Under the Patient Protection and Affordable Care Act, it's projected that Advantage plans will face payment cuts totaling $135 billion over 10 years, though insurance industry lobbyists pressured the Obama administration to convert proposed rate cuts this year into rate increases. The ACA cuts were designed to help pay for the law's expansion of coverage for the uninsured. In addition, experts said Advantage plans were being overpaid relative to the costs of the traditional Medicare program. Some predicted doom for Advantage plans. Besides the ACA-related cuts, Advantage plans are experiencing rate cuts under the continuing budget sequester.
But Advantage enrollment has grown at a rate of roughly 10% per year since passage of the ACA. According to a recent study by the Kaiser Family Foundation, 14.4 million individuals were enrolled in private Medicare plans in 2013. “Seniors continue to enroll because they like the additional benefits,” said Robert Zirkelbach, spokesman for America's Health Insurance Plans.
In 2012, according to the Medicare Payment Advisory Commission, payments to Advantage plans amounted to 107% of what the government spends on traditional Medicare enrollees, totaling $9 billion in additional spending.

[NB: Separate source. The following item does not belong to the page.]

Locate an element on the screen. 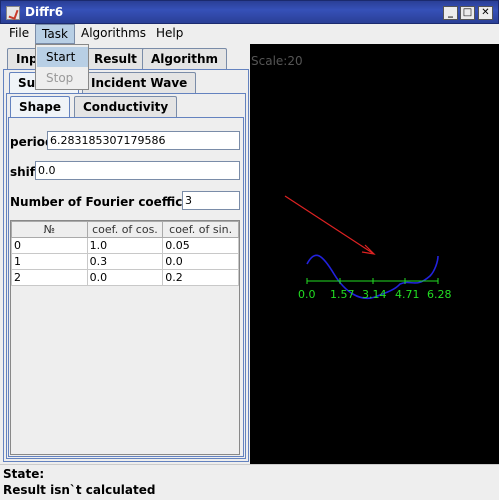 The width and height of the screenshot is (499, 500). column-header-cos: coef. of cos. is located at coordinates (125, 230).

Sheryl Skolnick, an insurance industry analyst with CRT Capital Group, said payments to plans will decrease by about 3.5% in 2014. Insurers, she said, have limited options to squeeze costs on the benefit side because plans must meet Medicare minimum benefit requirements.
Donald Crane, California Association of Physician Groups president, estimated that most Advantage plans in his state are looking at a cut of around 5% for 2014. “We've already had a severe haircut,” he said. “We're almost into skinhead mode.”
Consultant John Gorman of the Gorman Group said he doesn't believe the cuts are going to be that steep when all factors are considered, estimating that plans will see a cut of less than 1% in 2014 but will face more reductions in 2015.
UnitedHealthcare and Humana are the biggest players in the Advantage marketplace. Skolnick said UnitedHealthcare faces more pressure because it has fewer “four-star-rated plans that are eligible for bonus payments for higher quality."
Earlier this month, Minnesota Attorney General Lori Swanson sent a letter to the CMS calling for an investigation into Humana's Advantage plans sold in the state, which cover 100,000 Minnesotans. Some enrollees claimed they were denied reimbursements for needed services. In a written statement, Humana said it has not received any communication from Swanson's office or the CMS about the concerns.
UnitedHealthcare has come under fire from physician groups over what has been described as “abrupt” terminations made without cause or explanation. The Medical Society of New Jersey and the American College of Cardiology have criticized the manner of the terminations and their timing during Medicare open enrollment.